BEIJING: Chinese technology major Alibaba has unveiled an upgraded version of its AI model, Qwen 2.5, which it claims is more powerful than the widely praised DeepSeek-V3.
The release of Qwen 2.5-Max on the first day of the Lunar New Year is unusual, as most people in China are off work celebrating with their families. This timing suggests Alibaba is feeling the pressure from DeepSeek’s rapid rise in the AI industry over the past few weeks.
According to Alibaba’s cloud unit, Qwen 2.5-Max outperforms top AI models like OpenAI, DeepSeek-V3, and Llama-3.1-405B (Meta) in various benchmarks.
DeepSeek’s Impact on the AI Market
DeepSeek’s recent advancements have sent shockwaves through Silicon Valley, even leading to a drop in tech stock prices. The launch of DeepSeek’s V3 model on January 10, followed by the R1 model on January 20, has made investors rethink the high development costs of AI models in the U.S.
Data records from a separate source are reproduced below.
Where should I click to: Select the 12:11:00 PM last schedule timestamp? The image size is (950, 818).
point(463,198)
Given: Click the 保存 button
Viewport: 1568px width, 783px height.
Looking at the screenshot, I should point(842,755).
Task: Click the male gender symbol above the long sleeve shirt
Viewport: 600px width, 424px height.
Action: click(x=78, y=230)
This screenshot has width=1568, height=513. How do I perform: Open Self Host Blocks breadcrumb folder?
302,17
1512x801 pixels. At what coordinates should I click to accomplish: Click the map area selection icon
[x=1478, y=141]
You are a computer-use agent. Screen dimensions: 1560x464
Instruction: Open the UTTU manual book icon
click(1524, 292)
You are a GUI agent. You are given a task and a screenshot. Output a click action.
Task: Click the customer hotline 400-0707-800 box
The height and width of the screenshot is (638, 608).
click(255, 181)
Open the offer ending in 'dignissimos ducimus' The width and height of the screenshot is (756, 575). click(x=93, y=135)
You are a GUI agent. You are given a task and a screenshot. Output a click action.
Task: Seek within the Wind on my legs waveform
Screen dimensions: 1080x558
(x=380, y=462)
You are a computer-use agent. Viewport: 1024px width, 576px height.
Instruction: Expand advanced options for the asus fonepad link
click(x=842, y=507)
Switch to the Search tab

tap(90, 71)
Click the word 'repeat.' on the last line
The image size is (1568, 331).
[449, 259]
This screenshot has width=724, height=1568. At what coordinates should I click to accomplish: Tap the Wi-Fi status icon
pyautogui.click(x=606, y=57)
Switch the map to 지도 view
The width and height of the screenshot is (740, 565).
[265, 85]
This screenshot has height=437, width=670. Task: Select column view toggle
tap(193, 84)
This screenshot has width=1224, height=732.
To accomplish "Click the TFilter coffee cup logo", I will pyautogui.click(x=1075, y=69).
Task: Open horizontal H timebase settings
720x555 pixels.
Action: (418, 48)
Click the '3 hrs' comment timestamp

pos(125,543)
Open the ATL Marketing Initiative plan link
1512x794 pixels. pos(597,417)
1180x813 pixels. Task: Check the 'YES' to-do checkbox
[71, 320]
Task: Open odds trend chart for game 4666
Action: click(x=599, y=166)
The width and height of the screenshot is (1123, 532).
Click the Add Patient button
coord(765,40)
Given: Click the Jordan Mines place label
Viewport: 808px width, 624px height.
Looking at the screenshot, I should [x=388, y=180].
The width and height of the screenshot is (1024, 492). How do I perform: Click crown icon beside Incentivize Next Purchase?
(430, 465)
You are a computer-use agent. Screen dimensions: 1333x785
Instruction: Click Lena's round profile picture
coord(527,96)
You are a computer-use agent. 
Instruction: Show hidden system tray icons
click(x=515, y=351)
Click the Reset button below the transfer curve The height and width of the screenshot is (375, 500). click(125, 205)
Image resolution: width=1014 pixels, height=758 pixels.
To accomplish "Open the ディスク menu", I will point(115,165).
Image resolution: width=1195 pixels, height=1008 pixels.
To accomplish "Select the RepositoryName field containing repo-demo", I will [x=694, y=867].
In China, DeepSeek’s success has sparked fierce competition. Just two days after DeepSeek released R1, ByteDance (owner of TikTok) introduced an updated AI model that it claims performs better than OpenAI’s o1 in understanding and responding to complex instructions.
The AI price war in China began last May when DeepSeek released V2, an open-source model priced at just 1 yuan (USD 0.14) per 1 million tokens. This forced Alibaba’s cloud unit to slash prices by up to 97 percent, with other companies like Baidu and Tencent following suit.
DeepSeek’s Vision: Beyond the Price Wars
Despite this aggressive competition, DeepSeek’s founder Liang Wenfeng insists that his company isn’t focused on price battles. In a rare interview last July, he stated that DeepSeek’s main goal is to achieve AGI (Artificial General Intelligence) i.e, a level of AI that surpasses humans in most valuable tasks.
Unlike large corporations like Alibaba, which have massive workforces, DeepSeek operates more like a research lab. It mainly employs young graduates and PhD students from top Chinese universities. Liang believes that big tech firms with high costs and rigid structures may struggle to keep up with the fast-changing AI world.